Here are six Stay-At-Home Design Tips to help you and your family feel and live better during the quarantine. 

  • Watch daylight travel through your house from morning to night. Rearrange your furniture to soak up the sun during your favorite part of the day and capture the best views. This could mean keeping an accent chair in place, but rotating it so you can see a tree with freshly blooming flowers.
  • As work, home school, and family life converge, exceed your expectations of your home’s limits. Consider the ability of each space to switch gears and suit different activities at different times of the day. You can transform the mood and flow of a dining table just by rearranging the seats around it – kids can do home school at the head of the table to promote a more serious, conference- room feel. Just make sure to tuck away school items and work items separately. 
  • Learn to find your family’s collective personality, or inner voice, and express it with the right combination of colors and materials. Create a design palette that makes the most of things you have at home, and remove anything from your spaces that don’t fit the palette. You will eventually see the best version of you — the you that you are on your best days — shine through in the transformed space.
  • Take a tour of your house and really get acquainted with your spaces and objects within them, as though you were a guest there for the first time.
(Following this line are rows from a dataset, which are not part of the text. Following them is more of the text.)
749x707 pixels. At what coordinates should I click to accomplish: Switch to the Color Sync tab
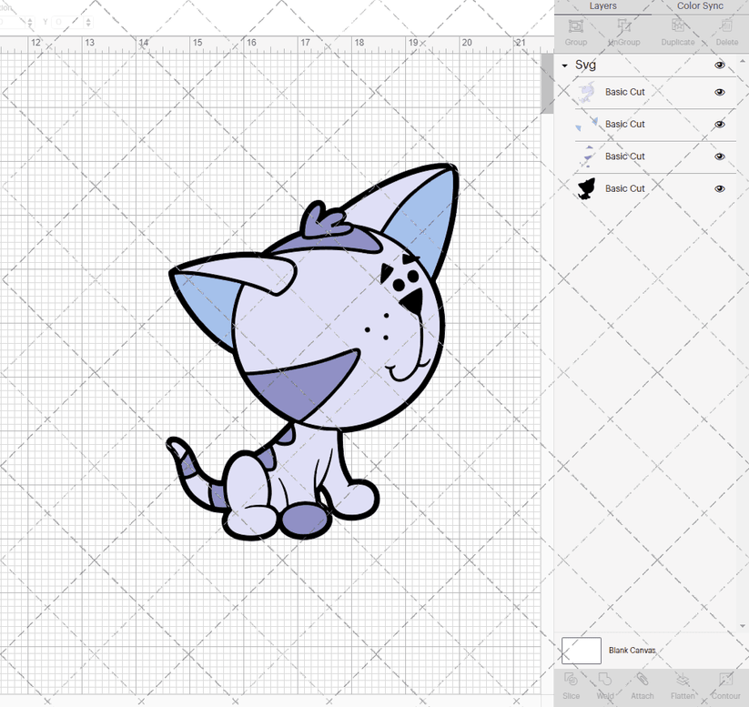coord(700,5)
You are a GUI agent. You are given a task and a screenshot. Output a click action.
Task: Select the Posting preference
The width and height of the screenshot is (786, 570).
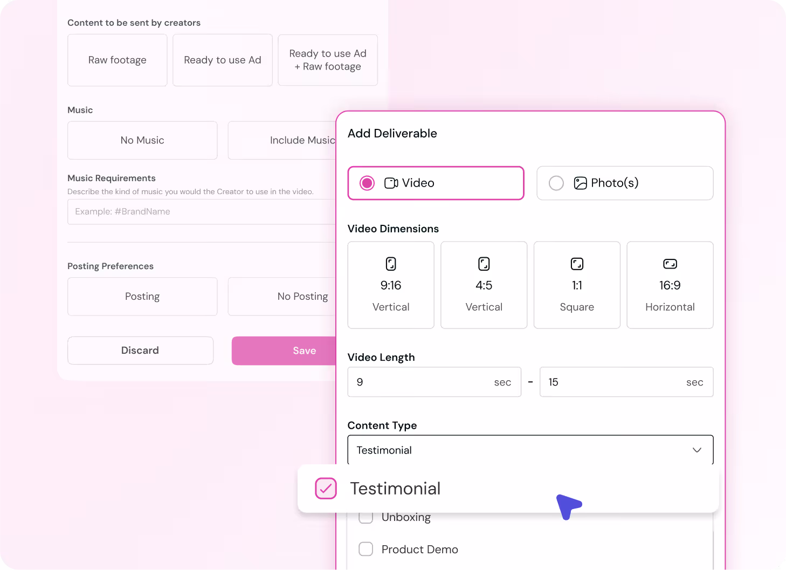[x=142, y=296]
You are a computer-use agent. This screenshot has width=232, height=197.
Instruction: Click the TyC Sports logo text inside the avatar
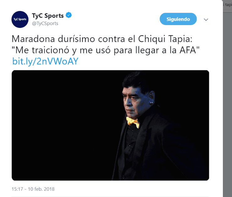[20, 19]
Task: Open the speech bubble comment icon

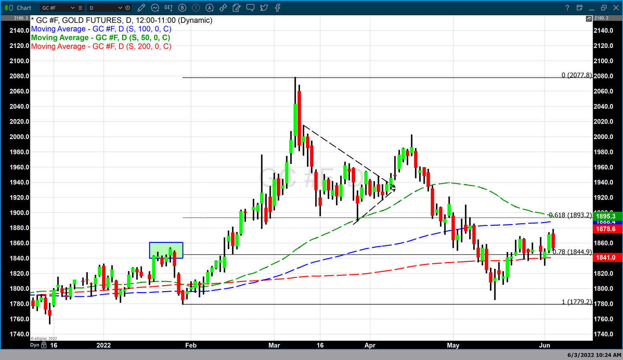Action: click(250, 8)
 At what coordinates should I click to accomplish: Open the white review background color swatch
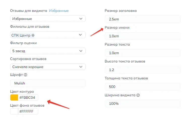coord(14,111)
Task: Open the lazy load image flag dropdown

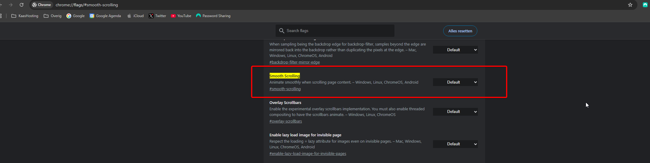Action: pos(455,144)
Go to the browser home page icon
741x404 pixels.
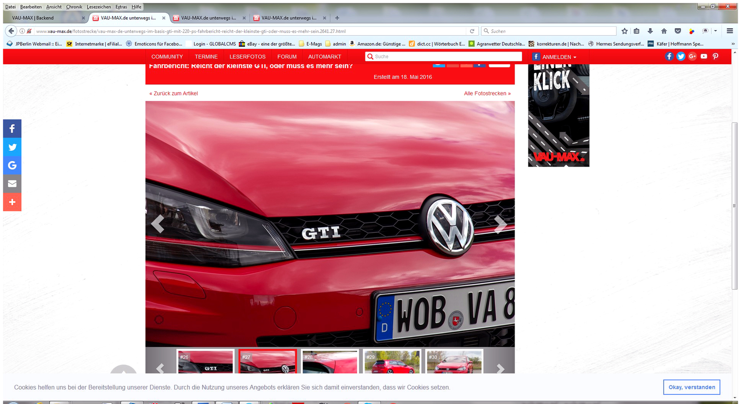tap(664, 31)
Pick out a nook that you can sink into anytime you need a moment just for yourself. Personalize it with some of your favorite things, and remember to use your nook often! 
  • Paint a room or two with soothing colors. Warm hues make you feel warm and cozy; cool hues expand rooms visually and give a spacious, calming effect. Start with the color family that gives the psychological effect you want, then toggle the cool-warm scale to tweak that effect to get it just right. If you can’t get a hold of new paint, make or buy artwork to cover enough of your walls. 
  • Go through your collection of heirlooms and other sentimental objects. They may not have value to anyone else, but they are emotionally invaluable to you. Memories they carry may give you the comfort you need. Think about new ways to display them. It’s fun to combine objects with different histories, to tell a new story that is uniquely yours.

Benita Cooper

Haddonfield. N.J.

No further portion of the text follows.